And they were all very nice men. An entertainment lawyer who took me to the best gourmet vegetarian restaurants and gave me a book on Buddhism for Valentine's Day. An actor who was stuck in TV hell, successful by most people's standards, but he only wanted to do films. And an architect who spent three months of each year in Bali acquiring a new tribal tattoo each time and wearing only sarongs there, plus a bunch of kinda-date guys (meet for coffee or a hike in the canyon) thrown in. Interesting, nice men. I just didn't want to be with them. I wanted to be with Andrew. Constantly. The men couldn't say anything without my comparing it in my mind to what Andrew would have said. And who could compare to him? And that was a problem because if it didn't work out with Andrew—but it had to—what would I do? I was dating interesting, attractive, successful men, but none of them compared to Andrew.

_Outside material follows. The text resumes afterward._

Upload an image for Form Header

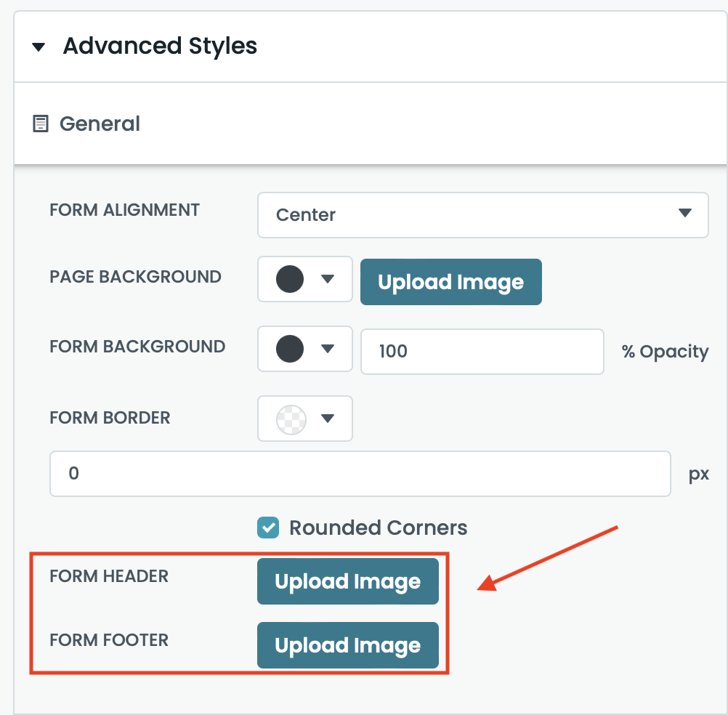tap(347, 581)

And Andrew knew I was dating. He would call; I'd be on my way out. He would call; I'd still be out or would have just gotten home. And he'd want to know who they were and what we did—like he knew them, and sometimes I had a feeling he did or he made it seem that way, that he was having them checked out. There was no piece of information unattainable by him. He never acted jealous (like he had about Tim, derisively calling him Tim-my) and it was pointless to wish that he was. He so fully gathered the men into our experience that they practically weren't people anymore, just fodder for the mill.

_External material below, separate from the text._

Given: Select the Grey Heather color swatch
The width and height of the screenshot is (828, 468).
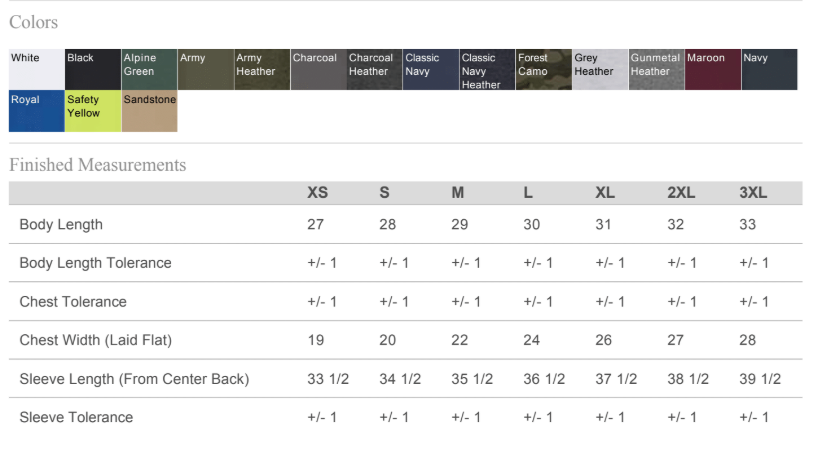Looking at the screenshot, I should [x=599, y=70].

So it wasn't a big jump when he asked which of them I was sleeping with. Or fucking, as he said.

“None of them, I'm seeing you.”

We were in his bed, it was past one
A.M.
, and a February wind was moving and talking in the trees outside, though I knew it would abandon them by daylight.

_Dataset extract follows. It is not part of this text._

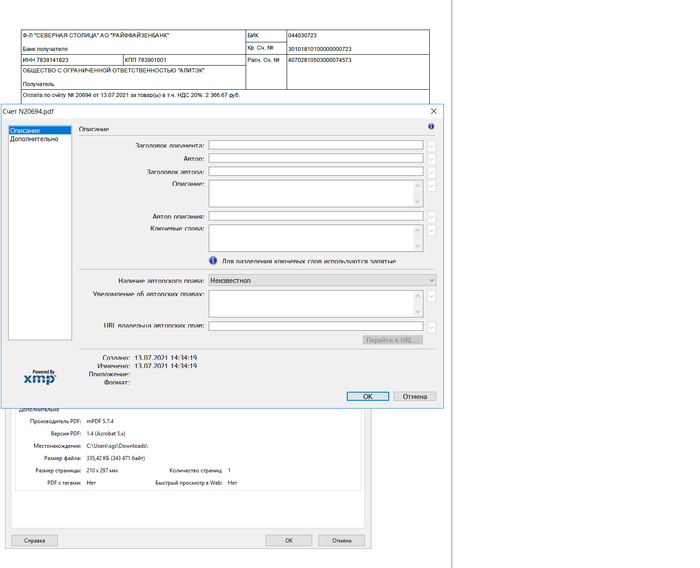Close the Счет N20694.pdf dialog with X

pyautogui.click(x=433, y=111)
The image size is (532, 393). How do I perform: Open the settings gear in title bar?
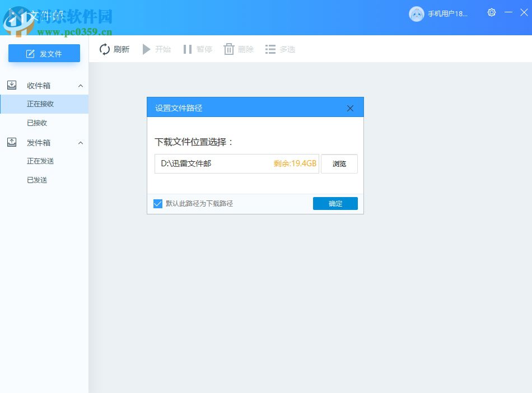pyautogui.click(x=492, y=12)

“Yvette, you can fuck other men.”

I looked up at him from where I was below.

“I think you should,” he went on. “It'll be good for you.”

How?

Then his movements came harder still.

I drove myself home in the chill quiet dark. My futon was always a depressing refuge after leaving his bed. I lay awake, trying to imagine if that was something I could do. Have sex with two men. I had a feeling it would be like drinking milk and beer in the same sitting. Nice on their own, but stomach-curdling in proximity. It wasn't something I would do. Or wanted to.

But Andrew was pretty persistent. He started asking all the time, so finally…I lied. I figured that what Andrew really wanted was an additional barrier, another thing to put between us to protect how he felt. Me with someone else. Like him with Stephanie. And for me to betray him—even though he instigated it—was the only way for me to stay near him. So I pretended I did, but didn't. And even though I wasn't betraying him sexually (the make-outs hardly counted), I was, in fact, betraying him because I lied to him. About being faithful. That I wasn't. But I was. I had known since I moved to L.A. that Andrew wasn't only sleeping with me, he was seeing Stephanie. And supposedly, purportedly a bunch of other women as well, though that part I wasn't sure about and couldn't tell. But even if he was, I didn't care. To be upset about any of that was as futile as moving to the Arctic and throwing a fit about the cold, a condition you knew existed before you went. Wear enough protective layers or move south.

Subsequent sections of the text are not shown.